# **ZenFlow AI: Real-Time Model Updating and Custom Monitoring Dashboard**

## **Project Overview**
ZenFlow AI is a sophisticated MLOps project designed to showcase real-time model updating and custom monitoring capabilities. The project integrates continuous model deployment with real-time monitoring to ensure optimal performance and timely updates.

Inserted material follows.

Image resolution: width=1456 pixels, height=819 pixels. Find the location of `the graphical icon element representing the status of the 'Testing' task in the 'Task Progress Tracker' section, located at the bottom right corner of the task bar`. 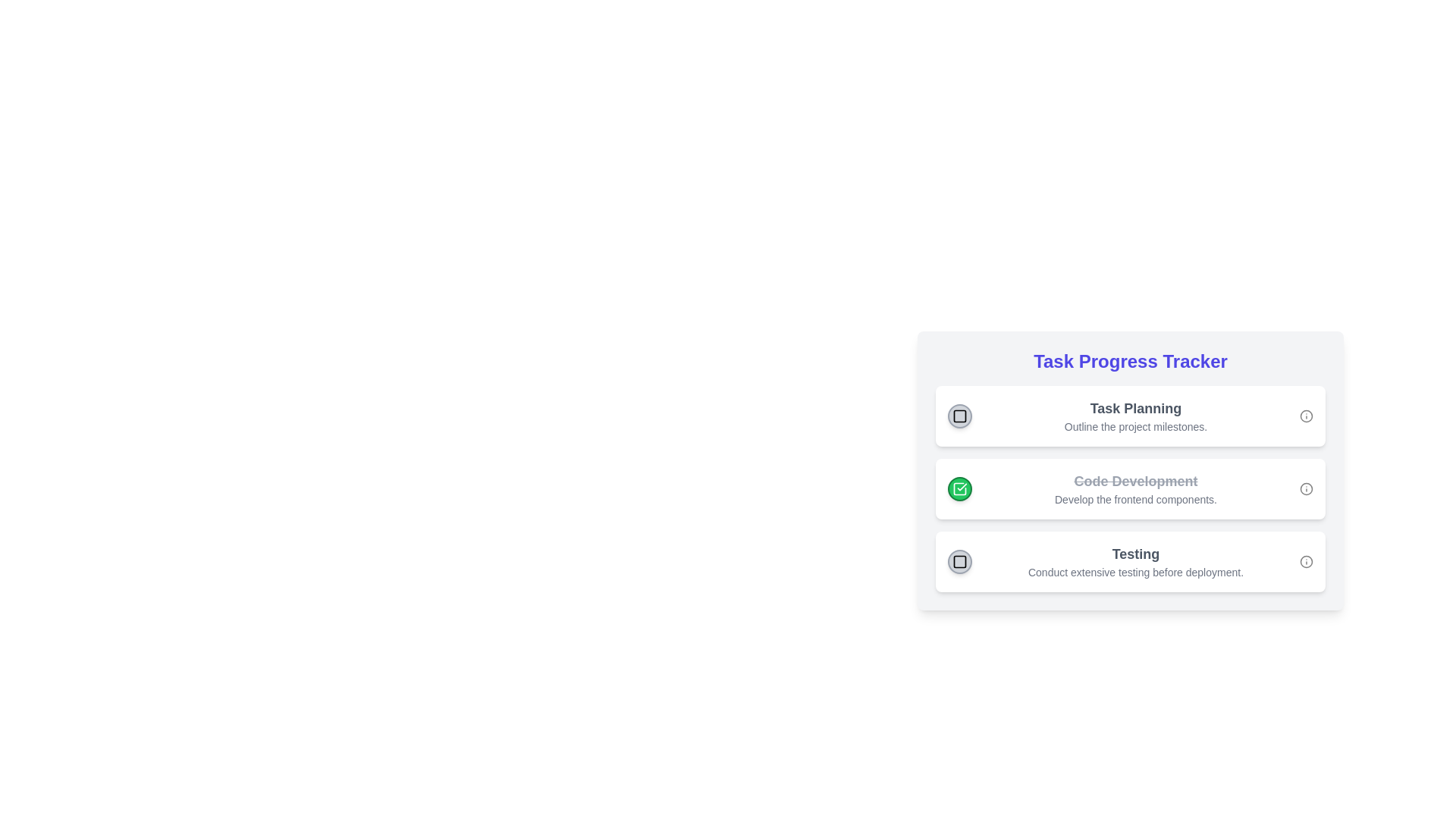

the graphical icon element representing the status of the 'Testing' task in the 'Task Progress Tracker' section, located at the bottom right corner of the task bar is located at coordinates (1306, 561).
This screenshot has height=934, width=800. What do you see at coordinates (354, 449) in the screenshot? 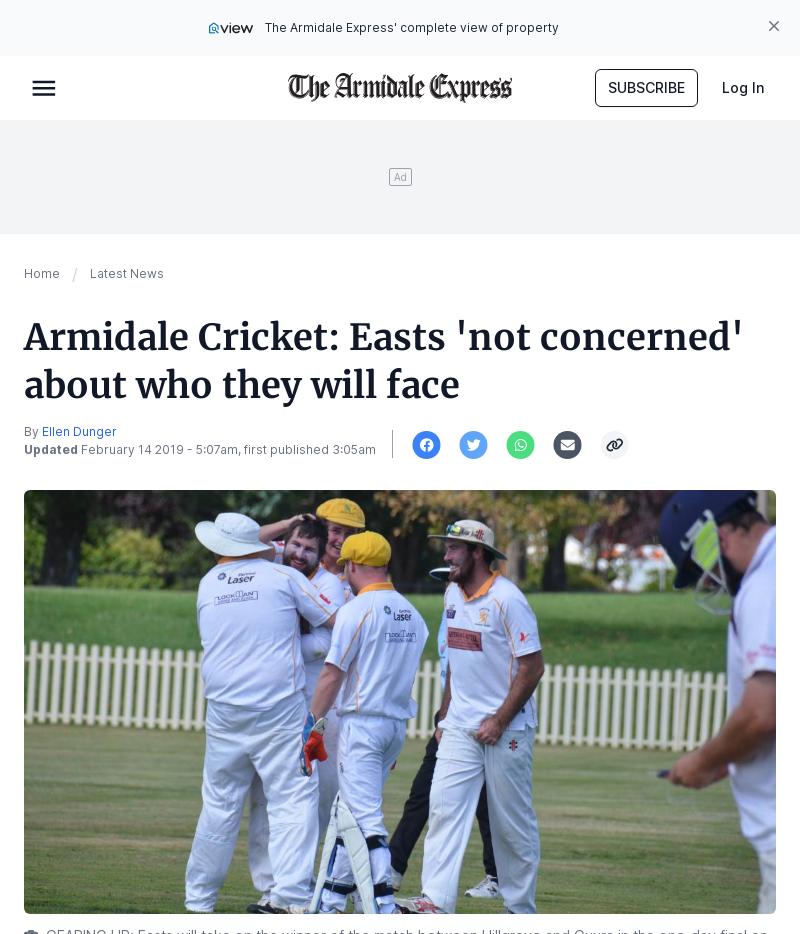
I see `'3:05am'` at bounding box center [354, 449].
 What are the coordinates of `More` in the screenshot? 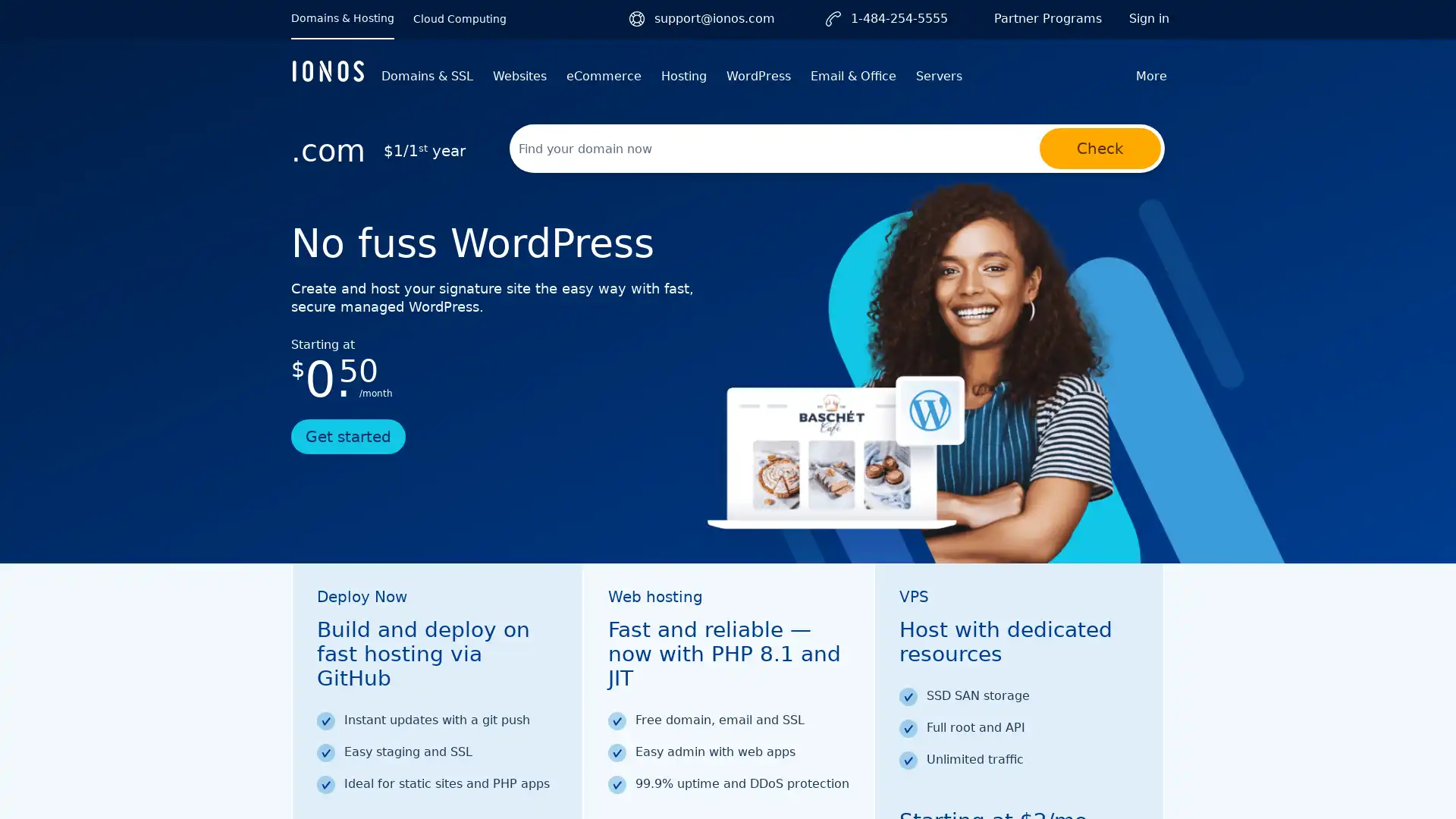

### **1. Real-Time Model Updating Pipeline**
   * **Objective:** Automatically update and redeploy the model when new data is available, ensuring that the model remains accurate and relevant.
   * **Pipeline Steps:**
     * **Data Ingestion:** Implemented in the `check_new_data` step, this step periodically checks for new data, which triggers model retraining if data is detected.
     * **Model Training:** Implemented in the `train_model` step, where the Hugging Face model is retrained on the new data.
     * **Deployment:** Implemented in the `deploy_model` step, which redeploys the updated model to AWS SageMaker.
     * **Triggering Mechanism:** Currently, the pipeline is manually triggered, but can be extended with event-based triggers like AWS Lambda for automation.

### **2. Custom Monitoring Dashboard**
   * **Objective:** Provide real-time monitoring and alerting for the deployed model using a custom dashboard.
   * **Dashboard Components:**
     * **Monitoring Setup:** Integrated with AWS CloudWatch to gather real-time metrics like Latency and Invocation Errors.
     * **Dashboard UI:** Built using Streamlit, this dashboard visualizes the collected metrics to give insights into the model's performance.
     * **Alerting:** Alerts can be set up using AWS CloudWatch to notify when key performance indicators (KPIs) like model accuracy or latency deviate from expected thresholds.

---

### **Detailed Pipeline Steps**

#### **Data Ingestion Step (`check_new_data`)**
This step checks if new data is available for training. It acts as a trigger for the entire pipeline, ensuring that the model is only retrained when new data is detected.

#### **Model Training Step (`train_model`)**
If new data is detected, this step retrains the Hugging Face model. The training process includes loading the dataset, tokenizing the data, and fine-tuning the model using the new data.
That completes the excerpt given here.